Kulağınızdan burnunuza giden bir kanalın tıkanmış olmasının sebep olduğu ağrıyı çektiğiniz zamanlar yaşamak istemezsiniz, hakkınız var buna. Katlanılacak gibi değil. O iğrenç burun spreylerini kullanmak zorunda kalmakta cabası.
yeni yazıcının driverını bulamamam. sipariş edilen kartuş ve ofis malzemelerinin hala gelmemesi vs. vs. ofis çalışanı olmak zor. gidin öğretmen olun polis olun da ofis ile ilgili bi işe girmeyin.
şu an ofiste yalınayak geziyorum şükür ki yerler halıyla kaplı.
ofis arkadaşlarıma da gün doğdu dalga geçip duruyorlar benimle;
- "tuvalet terliği var onu giyer misin" diye.
Bugün başıma gelen olaydır.
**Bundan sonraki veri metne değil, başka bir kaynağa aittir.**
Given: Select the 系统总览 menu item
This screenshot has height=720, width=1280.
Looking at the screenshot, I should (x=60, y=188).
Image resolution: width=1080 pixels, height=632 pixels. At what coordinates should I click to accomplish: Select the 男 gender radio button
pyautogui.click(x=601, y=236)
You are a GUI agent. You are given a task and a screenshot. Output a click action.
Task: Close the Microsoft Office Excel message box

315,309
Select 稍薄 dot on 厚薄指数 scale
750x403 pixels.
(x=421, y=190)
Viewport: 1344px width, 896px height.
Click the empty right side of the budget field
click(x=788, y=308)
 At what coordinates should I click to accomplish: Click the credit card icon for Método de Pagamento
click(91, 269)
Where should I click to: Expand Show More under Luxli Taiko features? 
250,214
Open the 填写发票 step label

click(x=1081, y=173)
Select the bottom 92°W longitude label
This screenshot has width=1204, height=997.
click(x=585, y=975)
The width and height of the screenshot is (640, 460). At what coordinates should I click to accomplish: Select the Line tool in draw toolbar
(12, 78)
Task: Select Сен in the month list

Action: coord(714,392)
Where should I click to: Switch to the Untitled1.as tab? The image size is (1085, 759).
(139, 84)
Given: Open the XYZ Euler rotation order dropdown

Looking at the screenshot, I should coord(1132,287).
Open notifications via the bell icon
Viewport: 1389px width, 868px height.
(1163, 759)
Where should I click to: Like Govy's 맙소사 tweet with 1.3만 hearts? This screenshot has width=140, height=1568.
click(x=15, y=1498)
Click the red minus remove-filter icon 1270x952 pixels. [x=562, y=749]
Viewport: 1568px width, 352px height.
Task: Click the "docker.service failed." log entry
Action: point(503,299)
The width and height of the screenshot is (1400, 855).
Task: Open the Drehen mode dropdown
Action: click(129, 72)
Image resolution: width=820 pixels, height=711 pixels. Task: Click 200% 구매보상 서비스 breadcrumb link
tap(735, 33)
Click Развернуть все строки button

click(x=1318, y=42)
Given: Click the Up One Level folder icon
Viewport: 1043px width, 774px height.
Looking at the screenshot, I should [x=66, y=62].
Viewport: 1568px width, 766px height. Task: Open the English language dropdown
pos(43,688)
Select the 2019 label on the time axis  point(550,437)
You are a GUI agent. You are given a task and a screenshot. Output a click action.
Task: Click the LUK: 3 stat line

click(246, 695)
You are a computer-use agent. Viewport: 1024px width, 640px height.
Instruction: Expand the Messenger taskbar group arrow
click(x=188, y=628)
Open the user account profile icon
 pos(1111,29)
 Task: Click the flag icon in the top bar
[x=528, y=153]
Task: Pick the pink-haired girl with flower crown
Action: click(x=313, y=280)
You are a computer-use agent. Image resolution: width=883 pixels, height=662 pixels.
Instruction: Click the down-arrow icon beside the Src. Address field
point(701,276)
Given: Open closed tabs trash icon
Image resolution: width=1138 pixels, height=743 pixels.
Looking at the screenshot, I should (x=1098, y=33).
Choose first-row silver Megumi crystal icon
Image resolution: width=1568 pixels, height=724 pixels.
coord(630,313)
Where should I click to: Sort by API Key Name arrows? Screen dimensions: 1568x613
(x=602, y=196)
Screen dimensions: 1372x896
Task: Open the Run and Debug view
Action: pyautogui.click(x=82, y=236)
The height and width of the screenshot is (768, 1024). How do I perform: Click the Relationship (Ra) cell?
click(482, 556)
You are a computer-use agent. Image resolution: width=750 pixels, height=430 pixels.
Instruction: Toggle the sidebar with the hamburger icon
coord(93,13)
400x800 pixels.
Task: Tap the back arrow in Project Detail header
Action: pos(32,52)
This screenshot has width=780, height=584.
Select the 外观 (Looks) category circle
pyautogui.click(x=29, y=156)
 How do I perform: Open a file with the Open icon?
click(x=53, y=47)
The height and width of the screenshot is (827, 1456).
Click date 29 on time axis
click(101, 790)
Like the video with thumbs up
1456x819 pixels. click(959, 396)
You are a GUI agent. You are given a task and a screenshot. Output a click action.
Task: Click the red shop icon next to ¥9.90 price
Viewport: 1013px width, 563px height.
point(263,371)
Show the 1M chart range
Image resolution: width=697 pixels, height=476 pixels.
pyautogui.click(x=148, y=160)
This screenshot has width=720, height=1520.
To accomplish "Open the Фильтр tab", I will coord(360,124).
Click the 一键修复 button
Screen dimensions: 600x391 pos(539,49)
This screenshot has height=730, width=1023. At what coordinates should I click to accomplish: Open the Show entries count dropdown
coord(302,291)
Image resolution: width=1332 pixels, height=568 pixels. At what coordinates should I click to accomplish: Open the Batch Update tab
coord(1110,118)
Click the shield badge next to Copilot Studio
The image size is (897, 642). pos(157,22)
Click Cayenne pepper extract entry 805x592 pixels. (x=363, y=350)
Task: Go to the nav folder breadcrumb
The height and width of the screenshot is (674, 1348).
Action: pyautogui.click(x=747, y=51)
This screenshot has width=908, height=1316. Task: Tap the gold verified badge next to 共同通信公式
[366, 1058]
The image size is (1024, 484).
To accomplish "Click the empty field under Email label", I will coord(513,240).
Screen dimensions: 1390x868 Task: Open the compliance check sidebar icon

Beş kişi gittiğimiz bir öğle yemeğinden sonra kalkıp hesap kapatmaya gittik. Garson ilk önce kızın borcunu söyledi fakat hatun kişi parayı çıkartırken(uzun sürer) sabırsız bir zat olan ben ''hocam şurdan'' diye garsona dolmuş para uzatma tarzıyla(iki parmak arasına sıkıştırılmış ikiye katlı banknot) parayı uzatıyordum ki hatun kişinin yüzüme hayırdır bakışı attığını görerek kendisine ''ben kendi paramı ödüyorum senlik bir şey yok'' tarzında(ufak farklılıklar olabilir) bir izahat verme gereği duydum. umarım böyle boş hallendiği için biraz olsun utanmıştır...
mutlulukla ve iyi niyetle birşeyler yaparken, söylerken vs; yanlış anlaşılmak, kişi büyükse terslenmek, o kişinin sizi bi anda bozması, laf sokması. O an duruma göre ya kafa atmak ya da küfürü basıp intizar ederek mekanı terk etmek gelir içimden.
Edit: tişört üstüne yün hırkayla dışarı çıkıp, hem yünün etkisiyle için için yanıp terlemek hem de buz gibi rüzgarın vurmasıyla donmak hepsini döver, hayattan iki anlamda da soğudum, üçüncü anlamla da terledim ulan.